To be done
Print the stretch of the listing below from the line containing "Given: Select Helena" through the line containing "Click the 0°C", reproducing each line without any change.

Dataset
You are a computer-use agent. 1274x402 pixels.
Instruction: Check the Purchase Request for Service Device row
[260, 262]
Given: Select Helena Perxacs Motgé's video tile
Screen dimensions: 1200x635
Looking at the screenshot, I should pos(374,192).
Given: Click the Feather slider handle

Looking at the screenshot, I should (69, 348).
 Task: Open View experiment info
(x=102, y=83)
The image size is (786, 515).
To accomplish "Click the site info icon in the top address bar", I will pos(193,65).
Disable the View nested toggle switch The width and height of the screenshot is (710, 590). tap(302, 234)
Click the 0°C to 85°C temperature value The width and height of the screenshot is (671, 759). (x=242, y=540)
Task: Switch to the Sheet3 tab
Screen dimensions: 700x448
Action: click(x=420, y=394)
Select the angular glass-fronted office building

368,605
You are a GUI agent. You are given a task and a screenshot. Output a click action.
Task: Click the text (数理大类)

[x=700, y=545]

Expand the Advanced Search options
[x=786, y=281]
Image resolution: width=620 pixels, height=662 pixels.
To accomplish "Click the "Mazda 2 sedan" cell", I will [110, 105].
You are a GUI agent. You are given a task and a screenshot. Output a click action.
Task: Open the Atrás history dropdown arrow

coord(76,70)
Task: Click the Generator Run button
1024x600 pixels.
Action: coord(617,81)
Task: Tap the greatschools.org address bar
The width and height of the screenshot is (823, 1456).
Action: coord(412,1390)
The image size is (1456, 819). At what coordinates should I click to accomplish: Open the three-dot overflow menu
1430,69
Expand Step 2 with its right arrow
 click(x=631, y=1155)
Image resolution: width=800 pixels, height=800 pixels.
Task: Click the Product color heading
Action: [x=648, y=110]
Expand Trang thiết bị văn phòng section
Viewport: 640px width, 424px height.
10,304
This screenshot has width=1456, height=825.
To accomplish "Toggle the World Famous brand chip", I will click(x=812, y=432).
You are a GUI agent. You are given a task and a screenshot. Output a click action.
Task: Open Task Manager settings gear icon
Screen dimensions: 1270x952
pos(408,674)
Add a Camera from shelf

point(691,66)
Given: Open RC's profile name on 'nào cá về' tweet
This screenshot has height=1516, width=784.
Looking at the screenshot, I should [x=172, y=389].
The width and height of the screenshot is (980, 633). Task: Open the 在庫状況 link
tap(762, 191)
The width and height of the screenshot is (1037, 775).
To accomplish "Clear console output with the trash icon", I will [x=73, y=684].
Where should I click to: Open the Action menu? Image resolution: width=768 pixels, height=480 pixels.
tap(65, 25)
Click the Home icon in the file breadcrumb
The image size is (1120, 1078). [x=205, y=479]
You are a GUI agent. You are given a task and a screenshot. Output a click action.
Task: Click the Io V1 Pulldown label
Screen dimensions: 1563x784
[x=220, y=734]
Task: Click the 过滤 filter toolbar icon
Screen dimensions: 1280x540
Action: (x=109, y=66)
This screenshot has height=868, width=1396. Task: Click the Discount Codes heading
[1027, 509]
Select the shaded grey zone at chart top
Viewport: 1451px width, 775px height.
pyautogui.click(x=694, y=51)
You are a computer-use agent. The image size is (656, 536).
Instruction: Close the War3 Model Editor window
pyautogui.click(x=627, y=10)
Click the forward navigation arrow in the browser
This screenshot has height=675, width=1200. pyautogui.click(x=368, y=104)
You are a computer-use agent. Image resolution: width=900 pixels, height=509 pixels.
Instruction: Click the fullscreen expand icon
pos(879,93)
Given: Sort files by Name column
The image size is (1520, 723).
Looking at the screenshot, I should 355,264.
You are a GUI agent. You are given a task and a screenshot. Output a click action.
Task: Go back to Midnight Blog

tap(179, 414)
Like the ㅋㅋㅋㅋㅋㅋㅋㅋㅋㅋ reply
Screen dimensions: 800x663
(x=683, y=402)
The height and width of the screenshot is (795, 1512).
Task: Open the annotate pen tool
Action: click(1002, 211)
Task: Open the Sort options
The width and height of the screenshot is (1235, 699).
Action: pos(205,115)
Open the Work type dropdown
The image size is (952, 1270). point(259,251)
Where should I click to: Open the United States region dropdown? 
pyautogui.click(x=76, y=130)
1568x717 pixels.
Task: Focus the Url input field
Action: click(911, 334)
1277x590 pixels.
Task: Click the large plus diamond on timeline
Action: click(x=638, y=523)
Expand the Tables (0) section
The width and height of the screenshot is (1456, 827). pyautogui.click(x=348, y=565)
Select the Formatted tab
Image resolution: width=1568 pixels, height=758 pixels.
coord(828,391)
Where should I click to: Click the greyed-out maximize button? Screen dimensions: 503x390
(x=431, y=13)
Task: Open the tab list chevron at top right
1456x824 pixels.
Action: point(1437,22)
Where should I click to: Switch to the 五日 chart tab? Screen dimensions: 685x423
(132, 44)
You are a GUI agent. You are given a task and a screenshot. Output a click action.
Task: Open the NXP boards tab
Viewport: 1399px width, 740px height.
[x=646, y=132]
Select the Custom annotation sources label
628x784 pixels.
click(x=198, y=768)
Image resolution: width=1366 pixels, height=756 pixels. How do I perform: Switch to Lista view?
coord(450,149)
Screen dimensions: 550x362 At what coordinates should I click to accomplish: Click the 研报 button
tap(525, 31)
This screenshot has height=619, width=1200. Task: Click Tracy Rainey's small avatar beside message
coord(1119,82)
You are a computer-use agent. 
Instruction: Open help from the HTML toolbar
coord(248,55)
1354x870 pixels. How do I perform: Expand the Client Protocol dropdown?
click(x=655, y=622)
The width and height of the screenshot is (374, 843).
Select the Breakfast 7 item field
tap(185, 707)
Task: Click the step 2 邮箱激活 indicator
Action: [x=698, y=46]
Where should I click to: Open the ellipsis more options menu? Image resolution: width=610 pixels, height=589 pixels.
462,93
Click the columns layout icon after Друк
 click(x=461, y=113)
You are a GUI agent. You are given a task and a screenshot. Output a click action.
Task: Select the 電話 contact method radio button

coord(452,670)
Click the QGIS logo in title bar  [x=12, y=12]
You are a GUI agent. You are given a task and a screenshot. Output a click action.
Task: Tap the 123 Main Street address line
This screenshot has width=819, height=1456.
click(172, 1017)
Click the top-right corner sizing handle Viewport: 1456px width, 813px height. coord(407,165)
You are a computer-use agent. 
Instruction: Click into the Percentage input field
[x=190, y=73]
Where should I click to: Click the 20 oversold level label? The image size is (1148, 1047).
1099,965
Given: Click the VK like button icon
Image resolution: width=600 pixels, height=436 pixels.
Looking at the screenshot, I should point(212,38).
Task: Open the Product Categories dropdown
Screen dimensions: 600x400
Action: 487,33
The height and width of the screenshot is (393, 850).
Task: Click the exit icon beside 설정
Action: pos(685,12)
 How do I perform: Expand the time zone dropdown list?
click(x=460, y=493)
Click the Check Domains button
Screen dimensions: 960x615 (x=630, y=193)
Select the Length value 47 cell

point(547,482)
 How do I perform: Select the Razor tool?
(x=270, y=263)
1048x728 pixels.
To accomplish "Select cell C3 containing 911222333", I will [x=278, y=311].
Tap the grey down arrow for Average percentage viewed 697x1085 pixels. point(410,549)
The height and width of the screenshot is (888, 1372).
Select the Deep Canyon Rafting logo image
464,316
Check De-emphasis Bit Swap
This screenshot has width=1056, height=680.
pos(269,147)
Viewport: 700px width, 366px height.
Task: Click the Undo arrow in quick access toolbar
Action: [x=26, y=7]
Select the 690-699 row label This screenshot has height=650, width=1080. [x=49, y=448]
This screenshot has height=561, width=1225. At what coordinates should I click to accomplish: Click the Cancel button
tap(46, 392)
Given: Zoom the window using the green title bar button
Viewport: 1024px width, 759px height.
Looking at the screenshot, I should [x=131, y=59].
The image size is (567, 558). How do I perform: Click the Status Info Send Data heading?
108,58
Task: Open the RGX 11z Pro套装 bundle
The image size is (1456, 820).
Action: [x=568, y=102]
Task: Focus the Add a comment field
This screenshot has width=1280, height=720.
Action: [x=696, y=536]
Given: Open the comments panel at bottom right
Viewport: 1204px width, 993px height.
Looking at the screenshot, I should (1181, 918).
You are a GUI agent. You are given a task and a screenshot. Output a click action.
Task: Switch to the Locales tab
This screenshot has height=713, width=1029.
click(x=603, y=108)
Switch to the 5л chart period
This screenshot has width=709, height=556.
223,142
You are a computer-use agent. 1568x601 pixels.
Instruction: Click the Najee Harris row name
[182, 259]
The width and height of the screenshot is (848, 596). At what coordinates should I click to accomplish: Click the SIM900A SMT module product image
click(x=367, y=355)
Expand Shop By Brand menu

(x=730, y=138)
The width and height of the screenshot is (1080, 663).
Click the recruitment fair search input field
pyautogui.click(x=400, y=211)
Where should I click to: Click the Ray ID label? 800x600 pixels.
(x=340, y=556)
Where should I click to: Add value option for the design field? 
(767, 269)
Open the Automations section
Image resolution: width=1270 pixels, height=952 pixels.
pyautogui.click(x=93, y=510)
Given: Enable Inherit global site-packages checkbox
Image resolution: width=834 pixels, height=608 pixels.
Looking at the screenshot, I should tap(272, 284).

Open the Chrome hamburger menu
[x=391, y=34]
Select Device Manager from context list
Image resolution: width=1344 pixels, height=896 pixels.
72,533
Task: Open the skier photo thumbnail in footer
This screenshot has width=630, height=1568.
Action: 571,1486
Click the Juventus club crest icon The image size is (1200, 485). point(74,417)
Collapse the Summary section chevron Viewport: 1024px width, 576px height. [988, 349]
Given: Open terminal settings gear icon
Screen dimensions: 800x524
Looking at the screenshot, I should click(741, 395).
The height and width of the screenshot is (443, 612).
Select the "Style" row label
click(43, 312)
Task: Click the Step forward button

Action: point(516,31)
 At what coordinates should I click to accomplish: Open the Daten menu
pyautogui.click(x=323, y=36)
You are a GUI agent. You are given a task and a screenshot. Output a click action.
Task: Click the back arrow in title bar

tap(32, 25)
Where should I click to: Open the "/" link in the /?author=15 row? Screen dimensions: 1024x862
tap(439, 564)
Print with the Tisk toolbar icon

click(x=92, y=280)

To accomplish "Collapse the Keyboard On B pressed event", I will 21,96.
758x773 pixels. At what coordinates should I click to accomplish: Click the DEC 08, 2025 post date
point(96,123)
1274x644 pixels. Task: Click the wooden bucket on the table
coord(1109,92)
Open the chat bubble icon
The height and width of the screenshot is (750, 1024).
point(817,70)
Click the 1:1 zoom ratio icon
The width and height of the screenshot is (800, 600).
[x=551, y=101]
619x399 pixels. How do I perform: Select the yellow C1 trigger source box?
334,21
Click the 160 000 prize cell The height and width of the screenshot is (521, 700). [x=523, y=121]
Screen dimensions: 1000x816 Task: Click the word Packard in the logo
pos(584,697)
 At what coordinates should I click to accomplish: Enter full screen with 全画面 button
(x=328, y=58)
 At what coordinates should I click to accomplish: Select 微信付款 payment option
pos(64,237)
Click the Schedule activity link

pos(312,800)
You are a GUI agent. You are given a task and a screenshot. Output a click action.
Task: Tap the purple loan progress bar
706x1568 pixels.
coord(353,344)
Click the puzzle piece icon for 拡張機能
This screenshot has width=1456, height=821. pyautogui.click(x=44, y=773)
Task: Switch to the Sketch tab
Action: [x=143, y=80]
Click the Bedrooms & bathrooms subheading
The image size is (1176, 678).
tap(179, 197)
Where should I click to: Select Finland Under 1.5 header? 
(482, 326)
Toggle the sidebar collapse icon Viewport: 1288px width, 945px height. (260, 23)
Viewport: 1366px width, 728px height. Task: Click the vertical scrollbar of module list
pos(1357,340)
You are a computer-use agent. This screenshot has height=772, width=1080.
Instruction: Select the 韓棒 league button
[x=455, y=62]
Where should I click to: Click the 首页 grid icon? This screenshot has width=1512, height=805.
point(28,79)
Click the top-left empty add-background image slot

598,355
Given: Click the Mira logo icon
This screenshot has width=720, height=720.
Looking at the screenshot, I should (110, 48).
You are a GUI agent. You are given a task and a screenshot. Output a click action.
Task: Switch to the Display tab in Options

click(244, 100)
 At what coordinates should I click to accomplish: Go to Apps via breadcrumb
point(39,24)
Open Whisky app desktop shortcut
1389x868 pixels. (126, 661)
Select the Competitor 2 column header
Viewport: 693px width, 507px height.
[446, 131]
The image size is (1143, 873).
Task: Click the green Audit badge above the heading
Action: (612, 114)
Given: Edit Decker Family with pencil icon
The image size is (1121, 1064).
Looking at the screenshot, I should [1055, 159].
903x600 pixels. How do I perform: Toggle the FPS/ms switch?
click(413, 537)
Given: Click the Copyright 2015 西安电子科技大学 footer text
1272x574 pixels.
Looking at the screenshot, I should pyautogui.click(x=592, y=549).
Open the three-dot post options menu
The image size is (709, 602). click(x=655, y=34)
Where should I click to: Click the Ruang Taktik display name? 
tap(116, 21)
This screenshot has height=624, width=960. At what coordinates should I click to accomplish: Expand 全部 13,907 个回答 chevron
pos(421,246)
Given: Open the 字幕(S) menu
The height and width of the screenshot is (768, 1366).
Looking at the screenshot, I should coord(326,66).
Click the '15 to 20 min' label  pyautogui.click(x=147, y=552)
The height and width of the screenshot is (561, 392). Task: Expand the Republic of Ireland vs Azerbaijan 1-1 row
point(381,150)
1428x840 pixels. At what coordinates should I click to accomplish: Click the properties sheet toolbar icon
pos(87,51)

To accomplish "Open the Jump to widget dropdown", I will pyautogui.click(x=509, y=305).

In response
Given: Select Helena Perxacs Motgé's video tile
Screen dimensions: 1200x635
Looking at the screenshot, I should pos(374,192).
Given: Click the Feather slider handle

Looking at the screenshot, I should (69, 348).
 Task: Open View experiment info
(x=102, y=83)
The image size is (786, 515).
To accomplish "Click the site info icon in the top address bar", I will pos(193,65).
Disable the View nested toggle switch The width and height of the screenshot is (710, 590). tap(302, 234)
Click the 0°C to 85°C temperature value The width and height of the screenshot is (671, 759). (x=242, y=540)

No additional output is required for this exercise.